Spanish citizens face a new reporting deadline following the government’s mandate.
The Spanish government has recently issued a new cryptocurrency regulation requiring Spanish residents holding crypto assets on international exchanges to disclose their holdings before March 31, 2024.
The mandate comes as part of the newly enacted law pertaining to taxes on virtual assets. The declaration process is facilitated through the utilization of Form 721 (Modelo 721).
Spain Gets Serious About Cryptos
Published on July 29, 2023, Modelo 721 is a mandatory form introduced by the Spanish Tax Agency (AEAT) to monitor and regulate the ownership and transactions of virtual currencies held abroad by Spanish residents.
The filing period for Form 721 spans from January 1, 2024, to the conclusion of March 2024. Individuals are required to disclose information about the taxpayer’s foreign cryptocurrency holdings, including the type of cryptocurrency, the balance held at each exchange or wallet, and the dates of acquisition and disposal.
Notably, only individuals with foreign cryptocurrency holdings exceeding €50,000 at any point during the calendar year are obligated to file Modelo 721. While this number may seem high, it could be the start of more regulations.
Those utilizing self-custody wallets for asset storage must adhere to the conventional Form 714 for reporting purposes. Failure to file Modelo 721 or providing incomplete or inaccurate information may result in severe penalties.
Spain is making significant strides in regulating cryptocurrencies. In November 2023, the Spanish National Securities Commission (CNMV) took action against Miolos S.L., a domestic provider, for violating cryptocurrency advertising regulations.
Miolos allegedly failed to include mandatory risk warnings in promotional materials and did not seek CNMV’s approval for marketing campaigns.
The AEAT has also increased efforts to collect taxes from crypto asset holders and issued 328,000 warning notices to non-compliant individuals in April 2023.
MiCA Legislation Promises Clarity in Cryptocurrency Regulations
Over the course of 2023, multiple bills have been introduced around the world in great efforts to increase consumer protection, reduce money-laundering risks, and encourage innovations. The Markets in Crypto-Assets (MiCA), the EU’s cryptocurrency regulatory framework, is the most expected.

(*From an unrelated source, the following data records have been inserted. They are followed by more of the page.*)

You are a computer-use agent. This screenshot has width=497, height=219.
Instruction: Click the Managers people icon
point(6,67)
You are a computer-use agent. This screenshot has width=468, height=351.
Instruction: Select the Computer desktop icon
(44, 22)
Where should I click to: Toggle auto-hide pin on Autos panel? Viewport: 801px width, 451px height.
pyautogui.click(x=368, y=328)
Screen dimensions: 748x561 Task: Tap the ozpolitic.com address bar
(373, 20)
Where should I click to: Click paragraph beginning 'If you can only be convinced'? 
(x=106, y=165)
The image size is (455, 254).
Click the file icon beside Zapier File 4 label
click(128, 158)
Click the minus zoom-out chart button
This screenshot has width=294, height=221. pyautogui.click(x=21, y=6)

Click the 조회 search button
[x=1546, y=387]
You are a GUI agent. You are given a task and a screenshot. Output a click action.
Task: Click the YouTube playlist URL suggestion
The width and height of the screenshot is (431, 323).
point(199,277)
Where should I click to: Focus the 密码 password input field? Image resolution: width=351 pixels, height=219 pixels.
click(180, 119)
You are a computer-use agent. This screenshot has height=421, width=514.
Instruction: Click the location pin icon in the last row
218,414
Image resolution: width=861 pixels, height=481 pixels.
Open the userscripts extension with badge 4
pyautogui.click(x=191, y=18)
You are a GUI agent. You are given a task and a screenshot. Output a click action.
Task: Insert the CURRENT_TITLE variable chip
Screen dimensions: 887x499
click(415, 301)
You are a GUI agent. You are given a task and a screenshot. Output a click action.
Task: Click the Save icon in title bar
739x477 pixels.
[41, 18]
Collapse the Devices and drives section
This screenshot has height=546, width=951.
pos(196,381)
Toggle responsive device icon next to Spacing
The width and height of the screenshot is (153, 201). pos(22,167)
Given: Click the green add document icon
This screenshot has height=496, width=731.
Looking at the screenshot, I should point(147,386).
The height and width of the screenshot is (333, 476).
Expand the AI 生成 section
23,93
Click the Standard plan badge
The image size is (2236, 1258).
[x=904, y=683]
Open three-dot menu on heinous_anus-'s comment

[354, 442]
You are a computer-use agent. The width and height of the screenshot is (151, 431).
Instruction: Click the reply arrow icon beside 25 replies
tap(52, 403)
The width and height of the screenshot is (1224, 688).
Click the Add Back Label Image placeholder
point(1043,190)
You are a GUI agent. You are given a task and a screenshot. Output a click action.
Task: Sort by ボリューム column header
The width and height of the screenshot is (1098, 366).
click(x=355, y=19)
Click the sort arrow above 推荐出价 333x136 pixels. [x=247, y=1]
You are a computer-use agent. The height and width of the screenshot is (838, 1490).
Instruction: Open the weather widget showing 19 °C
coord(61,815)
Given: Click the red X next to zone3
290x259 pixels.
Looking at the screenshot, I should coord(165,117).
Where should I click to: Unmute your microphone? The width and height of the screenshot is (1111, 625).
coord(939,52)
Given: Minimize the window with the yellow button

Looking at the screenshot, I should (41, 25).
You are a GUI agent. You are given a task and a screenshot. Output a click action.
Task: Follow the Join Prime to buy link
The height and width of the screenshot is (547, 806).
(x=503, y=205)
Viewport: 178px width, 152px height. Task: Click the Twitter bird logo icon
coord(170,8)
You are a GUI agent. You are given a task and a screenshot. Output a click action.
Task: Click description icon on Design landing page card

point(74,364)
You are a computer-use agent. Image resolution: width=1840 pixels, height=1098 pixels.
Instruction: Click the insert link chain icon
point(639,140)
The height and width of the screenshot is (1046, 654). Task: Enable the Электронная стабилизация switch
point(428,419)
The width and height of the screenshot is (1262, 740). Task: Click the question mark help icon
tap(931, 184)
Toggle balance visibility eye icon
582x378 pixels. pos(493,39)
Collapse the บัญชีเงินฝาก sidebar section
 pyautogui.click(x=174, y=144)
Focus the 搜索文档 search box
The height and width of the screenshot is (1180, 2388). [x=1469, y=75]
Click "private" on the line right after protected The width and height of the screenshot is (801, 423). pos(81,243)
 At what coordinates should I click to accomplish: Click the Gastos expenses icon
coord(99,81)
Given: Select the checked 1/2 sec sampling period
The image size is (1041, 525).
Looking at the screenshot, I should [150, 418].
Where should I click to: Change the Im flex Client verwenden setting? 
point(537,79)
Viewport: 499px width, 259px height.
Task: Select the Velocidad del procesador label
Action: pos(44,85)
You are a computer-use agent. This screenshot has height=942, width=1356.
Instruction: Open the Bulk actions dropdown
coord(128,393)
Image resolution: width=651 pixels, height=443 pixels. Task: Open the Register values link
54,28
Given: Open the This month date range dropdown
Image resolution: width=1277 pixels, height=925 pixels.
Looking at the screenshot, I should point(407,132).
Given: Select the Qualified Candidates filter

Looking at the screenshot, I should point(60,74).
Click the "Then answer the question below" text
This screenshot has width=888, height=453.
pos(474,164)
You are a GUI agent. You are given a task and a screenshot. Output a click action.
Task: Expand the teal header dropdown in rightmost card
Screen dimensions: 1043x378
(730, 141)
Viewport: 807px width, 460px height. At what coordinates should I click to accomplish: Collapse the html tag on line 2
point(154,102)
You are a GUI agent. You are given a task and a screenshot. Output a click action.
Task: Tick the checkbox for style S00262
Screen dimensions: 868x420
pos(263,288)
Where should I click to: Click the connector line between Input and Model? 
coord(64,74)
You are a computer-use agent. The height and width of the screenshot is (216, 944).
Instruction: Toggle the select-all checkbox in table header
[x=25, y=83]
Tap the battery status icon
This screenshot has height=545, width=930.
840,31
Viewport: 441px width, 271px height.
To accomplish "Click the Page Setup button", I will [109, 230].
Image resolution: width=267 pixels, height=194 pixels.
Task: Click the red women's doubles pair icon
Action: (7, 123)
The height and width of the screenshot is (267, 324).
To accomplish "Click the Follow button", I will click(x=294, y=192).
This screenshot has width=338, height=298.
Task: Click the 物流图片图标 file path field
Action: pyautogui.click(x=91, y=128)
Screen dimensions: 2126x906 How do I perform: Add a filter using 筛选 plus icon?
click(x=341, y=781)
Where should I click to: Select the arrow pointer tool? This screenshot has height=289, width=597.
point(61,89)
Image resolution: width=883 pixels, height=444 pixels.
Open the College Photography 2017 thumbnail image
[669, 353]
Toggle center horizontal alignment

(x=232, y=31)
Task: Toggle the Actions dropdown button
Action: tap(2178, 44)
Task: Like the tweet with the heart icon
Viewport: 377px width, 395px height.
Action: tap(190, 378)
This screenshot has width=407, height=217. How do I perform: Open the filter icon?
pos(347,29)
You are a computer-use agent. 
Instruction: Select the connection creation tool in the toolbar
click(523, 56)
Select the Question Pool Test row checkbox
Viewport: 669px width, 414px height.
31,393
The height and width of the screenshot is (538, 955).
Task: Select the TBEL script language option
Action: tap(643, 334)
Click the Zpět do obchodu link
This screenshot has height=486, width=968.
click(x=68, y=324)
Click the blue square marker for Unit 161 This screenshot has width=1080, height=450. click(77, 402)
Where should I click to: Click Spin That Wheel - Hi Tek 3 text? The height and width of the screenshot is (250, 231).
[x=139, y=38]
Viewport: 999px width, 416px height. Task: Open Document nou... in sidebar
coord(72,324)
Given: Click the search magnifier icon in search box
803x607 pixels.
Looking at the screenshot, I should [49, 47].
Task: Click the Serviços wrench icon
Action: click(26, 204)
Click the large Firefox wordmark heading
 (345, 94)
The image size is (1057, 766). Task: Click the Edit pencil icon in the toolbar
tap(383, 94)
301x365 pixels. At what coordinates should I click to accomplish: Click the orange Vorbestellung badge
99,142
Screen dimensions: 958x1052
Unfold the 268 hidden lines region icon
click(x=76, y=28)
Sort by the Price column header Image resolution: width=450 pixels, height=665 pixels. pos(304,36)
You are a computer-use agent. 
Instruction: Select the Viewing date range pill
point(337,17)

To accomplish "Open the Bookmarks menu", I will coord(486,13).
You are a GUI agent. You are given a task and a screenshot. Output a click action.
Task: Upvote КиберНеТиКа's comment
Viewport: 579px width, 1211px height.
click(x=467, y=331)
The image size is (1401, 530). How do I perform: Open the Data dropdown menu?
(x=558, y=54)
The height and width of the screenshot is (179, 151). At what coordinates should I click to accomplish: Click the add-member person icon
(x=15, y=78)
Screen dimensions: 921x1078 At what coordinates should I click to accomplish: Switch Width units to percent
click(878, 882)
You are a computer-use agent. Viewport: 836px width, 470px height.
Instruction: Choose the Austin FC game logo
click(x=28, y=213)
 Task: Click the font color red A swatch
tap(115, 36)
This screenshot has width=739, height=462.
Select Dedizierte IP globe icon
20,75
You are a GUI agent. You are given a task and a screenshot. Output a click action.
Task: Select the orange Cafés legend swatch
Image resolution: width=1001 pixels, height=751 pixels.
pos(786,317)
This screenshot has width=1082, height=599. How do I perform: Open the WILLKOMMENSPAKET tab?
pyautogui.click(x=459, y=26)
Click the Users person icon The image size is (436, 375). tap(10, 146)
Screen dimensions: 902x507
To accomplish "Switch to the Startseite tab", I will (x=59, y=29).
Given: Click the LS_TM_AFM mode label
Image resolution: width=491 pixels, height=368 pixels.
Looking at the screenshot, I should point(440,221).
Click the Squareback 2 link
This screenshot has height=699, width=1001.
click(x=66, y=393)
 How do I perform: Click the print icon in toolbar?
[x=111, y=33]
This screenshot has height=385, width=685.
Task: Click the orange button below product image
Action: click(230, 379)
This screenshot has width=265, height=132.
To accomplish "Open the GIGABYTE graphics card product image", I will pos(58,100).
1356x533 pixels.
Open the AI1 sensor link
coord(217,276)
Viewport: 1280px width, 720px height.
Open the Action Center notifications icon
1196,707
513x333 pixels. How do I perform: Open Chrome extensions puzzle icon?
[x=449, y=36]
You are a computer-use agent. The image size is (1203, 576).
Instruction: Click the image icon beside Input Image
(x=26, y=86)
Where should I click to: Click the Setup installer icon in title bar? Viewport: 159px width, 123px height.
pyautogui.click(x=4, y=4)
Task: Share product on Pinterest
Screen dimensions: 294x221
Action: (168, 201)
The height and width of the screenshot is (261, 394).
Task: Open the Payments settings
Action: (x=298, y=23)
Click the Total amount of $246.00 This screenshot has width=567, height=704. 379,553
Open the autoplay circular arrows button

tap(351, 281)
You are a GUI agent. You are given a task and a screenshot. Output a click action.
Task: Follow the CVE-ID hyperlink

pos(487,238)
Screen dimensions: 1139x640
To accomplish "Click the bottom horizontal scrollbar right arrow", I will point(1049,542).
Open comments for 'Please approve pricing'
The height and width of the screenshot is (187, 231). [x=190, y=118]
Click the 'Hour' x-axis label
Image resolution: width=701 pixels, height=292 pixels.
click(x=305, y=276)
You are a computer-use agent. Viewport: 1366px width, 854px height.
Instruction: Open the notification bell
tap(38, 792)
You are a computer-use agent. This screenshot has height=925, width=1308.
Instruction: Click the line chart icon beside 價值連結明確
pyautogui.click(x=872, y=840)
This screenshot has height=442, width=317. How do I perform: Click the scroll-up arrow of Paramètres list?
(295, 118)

Adopted in April this year, the MiCA law is set to take effect in 2024 and Spain plans to implement the law in December 2025. It has wide reaching consequences, and could make the EU less attractive for offshore investors.
The MiCA initiative aims to establish consistent regulations for crypto-assets across the European Union, promoting transparency and security in the rapidly growing cryptocurrency market. It introduces rules for issuers, service providers, and investors to create a more secure environment.
The law also seeks to reduce fragmentation among EU member states and prioritize investor protection. It requires clear disclosure of information to empower investors and addresses licensing for crypto-asset service providers to enhance accountability and facilitate cross-border operations while managing risks.
Additional rules and regulations will likely be introduced in the coming years. Governments and regulatory bodies around the world are recognizing the need to establish comprehensive frameworks to protect consumers, promote responsible innovation, and mitigate potential risks associated with the cryptocurrency market.
Like Spanish regulators, other jurisdictions may refine and expand tax regulations related to cryptocurrency transactions, ensuring that individuals and businesses are fulfilling their tax obligations in the digital asset space.
Stablecoin regulations and cross-border regulatory cooperation are other potential approaches, in addition to common methods like stricter AML/KYC requirements and consumer protection measures.
The collapse of LUNA/Terra last year has raised concerns about the stability of algorithmic stablecoins and the fragility of the crypto market. Regulators may formulate specific guidelines for stablecoin’s issuance, circulation, and redemption to ensure stability and protect users.
Given the global nature of cryptocurrencies, regulatory bodies may enhance collaboration to create harmonized international standards for the industry, reducing regulatory arbitrage and facilitating cross-border transactions.